### Supplied material
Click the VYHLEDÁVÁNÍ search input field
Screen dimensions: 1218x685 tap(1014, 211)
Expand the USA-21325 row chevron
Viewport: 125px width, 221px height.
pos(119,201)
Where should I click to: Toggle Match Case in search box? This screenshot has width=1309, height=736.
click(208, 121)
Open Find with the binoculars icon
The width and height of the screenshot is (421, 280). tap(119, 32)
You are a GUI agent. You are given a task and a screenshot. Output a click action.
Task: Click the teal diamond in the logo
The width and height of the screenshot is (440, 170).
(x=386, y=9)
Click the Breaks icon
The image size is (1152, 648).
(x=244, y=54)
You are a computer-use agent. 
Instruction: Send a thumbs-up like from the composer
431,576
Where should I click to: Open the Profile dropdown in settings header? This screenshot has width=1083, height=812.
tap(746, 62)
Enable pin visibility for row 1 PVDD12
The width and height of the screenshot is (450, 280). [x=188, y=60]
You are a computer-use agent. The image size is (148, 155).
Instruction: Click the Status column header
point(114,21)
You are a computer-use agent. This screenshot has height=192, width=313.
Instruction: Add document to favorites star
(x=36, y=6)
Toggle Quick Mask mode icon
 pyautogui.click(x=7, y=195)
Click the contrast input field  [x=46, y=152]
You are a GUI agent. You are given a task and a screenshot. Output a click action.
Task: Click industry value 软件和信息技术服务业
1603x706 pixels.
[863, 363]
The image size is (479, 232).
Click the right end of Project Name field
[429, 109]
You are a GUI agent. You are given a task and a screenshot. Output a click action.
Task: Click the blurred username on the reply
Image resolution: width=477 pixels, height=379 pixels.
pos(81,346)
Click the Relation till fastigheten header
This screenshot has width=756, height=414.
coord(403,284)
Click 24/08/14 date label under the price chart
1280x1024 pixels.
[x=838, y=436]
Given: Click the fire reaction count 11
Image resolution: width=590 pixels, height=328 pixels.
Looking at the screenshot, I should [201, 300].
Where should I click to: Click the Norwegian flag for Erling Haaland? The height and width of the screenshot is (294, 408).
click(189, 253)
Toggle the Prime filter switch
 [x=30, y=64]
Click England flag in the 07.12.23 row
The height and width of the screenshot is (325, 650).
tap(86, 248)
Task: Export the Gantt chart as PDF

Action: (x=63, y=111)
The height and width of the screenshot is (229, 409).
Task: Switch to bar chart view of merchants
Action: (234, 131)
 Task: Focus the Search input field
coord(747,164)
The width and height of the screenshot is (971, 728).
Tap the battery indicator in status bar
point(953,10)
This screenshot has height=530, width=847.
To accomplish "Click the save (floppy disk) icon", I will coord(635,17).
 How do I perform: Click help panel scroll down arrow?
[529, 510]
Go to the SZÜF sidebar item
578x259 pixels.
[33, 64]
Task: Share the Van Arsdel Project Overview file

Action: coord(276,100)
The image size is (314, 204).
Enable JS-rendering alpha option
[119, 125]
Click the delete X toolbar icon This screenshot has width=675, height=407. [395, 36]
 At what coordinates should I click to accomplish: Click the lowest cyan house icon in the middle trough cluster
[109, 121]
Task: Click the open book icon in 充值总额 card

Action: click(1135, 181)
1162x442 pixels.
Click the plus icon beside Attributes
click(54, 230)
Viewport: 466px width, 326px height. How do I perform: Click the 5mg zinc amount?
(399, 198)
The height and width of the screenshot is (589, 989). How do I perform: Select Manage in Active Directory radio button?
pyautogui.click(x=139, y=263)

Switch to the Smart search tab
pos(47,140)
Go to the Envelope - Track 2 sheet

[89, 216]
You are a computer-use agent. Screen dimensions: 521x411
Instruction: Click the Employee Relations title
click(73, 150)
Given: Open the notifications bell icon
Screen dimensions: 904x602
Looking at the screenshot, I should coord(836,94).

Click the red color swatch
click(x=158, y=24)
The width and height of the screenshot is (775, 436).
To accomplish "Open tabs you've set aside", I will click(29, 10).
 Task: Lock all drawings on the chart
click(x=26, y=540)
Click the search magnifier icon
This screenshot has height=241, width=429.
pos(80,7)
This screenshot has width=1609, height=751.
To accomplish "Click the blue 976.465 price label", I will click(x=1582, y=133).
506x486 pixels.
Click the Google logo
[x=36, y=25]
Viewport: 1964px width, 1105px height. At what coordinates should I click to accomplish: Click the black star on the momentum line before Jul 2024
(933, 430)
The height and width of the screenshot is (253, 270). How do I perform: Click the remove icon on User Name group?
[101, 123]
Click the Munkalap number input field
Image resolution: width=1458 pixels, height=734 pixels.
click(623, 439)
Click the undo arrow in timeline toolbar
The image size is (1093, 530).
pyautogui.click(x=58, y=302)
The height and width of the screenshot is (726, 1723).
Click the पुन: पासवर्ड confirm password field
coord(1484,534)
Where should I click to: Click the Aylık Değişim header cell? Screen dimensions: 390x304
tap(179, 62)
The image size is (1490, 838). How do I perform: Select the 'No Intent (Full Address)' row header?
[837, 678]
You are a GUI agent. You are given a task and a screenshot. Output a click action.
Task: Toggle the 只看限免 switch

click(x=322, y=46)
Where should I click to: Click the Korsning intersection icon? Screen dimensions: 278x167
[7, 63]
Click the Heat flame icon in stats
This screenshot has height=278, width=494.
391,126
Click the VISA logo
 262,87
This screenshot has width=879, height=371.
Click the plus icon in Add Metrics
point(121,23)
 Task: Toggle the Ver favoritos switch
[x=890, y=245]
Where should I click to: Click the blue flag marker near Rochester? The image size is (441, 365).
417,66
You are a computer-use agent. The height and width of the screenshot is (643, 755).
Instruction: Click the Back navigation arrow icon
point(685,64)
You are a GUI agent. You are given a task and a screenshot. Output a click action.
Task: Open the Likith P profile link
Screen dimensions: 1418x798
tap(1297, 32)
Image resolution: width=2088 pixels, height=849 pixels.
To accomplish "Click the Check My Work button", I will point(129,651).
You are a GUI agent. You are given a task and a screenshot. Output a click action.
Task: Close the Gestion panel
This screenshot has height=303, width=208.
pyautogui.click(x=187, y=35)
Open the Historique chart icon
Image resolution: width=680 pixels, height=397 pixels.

### What to work on
Shift every coordinate in the answers by -16 and write out the items again, starting with the line that contains "Viewport: 466px width, 326px" and going on through the line that contains "pyautogui.click(x=139, y=263)".

### Solution for this exercise
Viewport: 466px width, 326px height. How do I perform: Click the 5mg zinc amount?
(383, 182)
The height and width of the screenshot is (589, 989). How do I perform: Select Manage in Active Directory radio button?
pyautogui.click(x=123, y=247)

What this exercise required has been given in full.